Here’s Ilario, I studied organic chemistry in Pisa, Italy and I’m currently in a PhD on perovskite solar cells in Tarragona, Catalonia, Spain.
During the university I contributed to the mesh network eigenNet, part of the Italian community network consortium Ninux.
I started the (nowadays stalled) NinuxVerona community and once in Spain I started actively contributing to GuifiCamp and LibreMesh.

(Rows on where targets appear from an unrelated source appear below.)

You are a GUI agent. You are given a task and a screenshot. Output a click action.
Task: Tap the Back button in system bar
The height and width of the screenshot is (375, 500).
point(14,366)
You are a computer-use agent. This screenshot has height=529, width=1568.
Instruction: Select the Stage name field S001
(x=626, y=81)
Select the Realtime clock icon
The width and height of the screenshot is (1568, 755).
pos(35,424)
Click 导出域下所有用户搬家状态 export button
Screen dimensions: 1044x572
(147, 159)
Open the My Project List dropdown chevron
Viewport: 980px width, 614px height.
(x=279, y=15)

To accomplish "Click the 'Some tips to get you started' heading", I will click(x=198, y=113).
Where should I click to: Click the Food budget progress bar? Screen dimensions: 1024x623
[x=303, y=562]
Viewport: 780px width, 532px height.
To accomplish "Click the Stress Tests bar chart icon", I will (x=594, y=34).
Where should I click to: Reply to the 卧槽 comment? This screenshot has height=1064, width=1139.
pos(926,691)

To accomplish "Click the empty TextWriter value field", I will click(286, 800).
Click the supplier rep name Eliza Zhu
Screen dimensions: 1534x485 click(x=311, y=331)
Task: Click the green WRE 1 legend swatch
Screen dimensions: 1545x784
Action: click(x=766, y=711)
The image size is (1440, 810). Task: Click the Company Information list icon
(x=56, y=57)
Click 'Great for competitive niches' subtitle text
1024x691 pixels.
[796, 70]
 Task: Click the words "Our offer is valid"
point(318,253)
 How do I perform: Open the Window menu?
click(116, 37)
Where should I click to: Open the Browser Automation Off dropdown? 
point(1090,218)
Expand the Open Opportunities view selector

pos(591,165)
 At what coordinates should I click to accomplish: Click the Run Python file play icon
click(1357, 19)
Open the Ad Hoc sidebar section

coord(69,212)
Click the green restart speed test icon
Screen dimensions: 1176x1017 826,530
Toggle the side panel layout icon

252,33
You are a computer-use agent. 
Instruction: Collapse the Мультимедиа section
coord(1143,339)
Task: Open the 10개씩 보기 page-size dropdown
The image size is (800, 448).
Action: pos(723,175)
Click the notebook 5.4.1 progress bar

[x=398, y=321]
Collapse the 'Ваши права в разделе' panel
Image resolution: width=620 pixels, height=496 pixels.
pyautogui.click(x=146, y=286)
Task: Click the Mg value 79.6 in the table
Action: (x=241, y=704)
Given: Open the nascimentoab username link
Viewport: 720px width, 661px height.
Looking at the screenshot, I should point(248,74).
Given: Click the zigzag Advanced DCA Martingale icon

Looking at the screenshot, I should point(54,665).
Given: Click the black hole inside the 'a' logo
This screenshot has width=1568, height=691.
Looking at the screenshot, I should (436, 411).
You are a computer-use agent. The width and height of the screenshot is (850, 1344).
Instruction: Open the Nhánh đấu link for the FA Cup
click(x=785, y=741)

Setup of develop environment and initial interactions with LibreMesh community

After proposing a fix, I managed to build the LibreMesh firmware at its current stable release (17.06) using lime-sdk.
Then I built the latest LibreMesh code on top of forked OpenWrt 18.06 buildroot as suggested by the mentors; at first this was not possible on Arch Linux but after contacting with the community they updated the forked OpenWrt repository and it worked, thanks!
Finally, in order to be able to have the most updated OpenWrt code available, I compiled the latest LibreMesh code on top of the trunk (master branch, the unstable version) of OpenWrt buildroot, this was possible after adapting some configuration to the latest OpenWrt.
For pushing my code I forked lime-packages repository and created a gsoc2019 branch which can be accessed here.
Additionally, in case modifications to OpenWrt 18.06 core were needed, I will push them here.
All the buildroot-based compilation methods are already setup with the new branch as a feed, while the possibility of a back port to the stable LibreMesh 17.06 release will be evaluated once the project is completed.

Objectives

  • Flash with LibreMesh 4+ routers (preferably different models with different performances, if needed buy some) and setup a test network;
  • define a set of information to collect, divide it in network safe (e.g. number of clients)/network intensive (e.g. bandwidth test) and understand how to collect this data;
  • understand how a Prometheus exporter works and develop one in lua for the “network safe” quantities;
  • choose a reasonable “network safe” quantity for identifying the usage peak of the whole network (e.g. number of clients);
  • develop a script that locally identifies the peak and the night time;
  • develop the scripts for the network intensive tests, these should also store on the flash memory the results;
  • discuss with the mentors if the previous logs can be overwritten or if they should accumulate on the router for a certain period of time, in the latter case implement it;
  • implement a strategy for avoiding network intensive tests on different routers to happen at the same time;
  • if for achieving this last point a synchronization of the routers’ clocks is unavoidable, find a converging way for doing so or an available tool which does not require internet access (no NTP);
  • write a small Prometheus exporter for serving the last peak and off-peak network intensive tests results;
  • write the init service;
  • create a Makefile for the package;
  • test in a real-world community;
  • adapt the code written for LibreMesh trunk version to run also on LibreMesh 17.06 release;
  • adapt the code to plain OpenWrt, evaluate needed dependencies, if possible push the created package to upstream repository.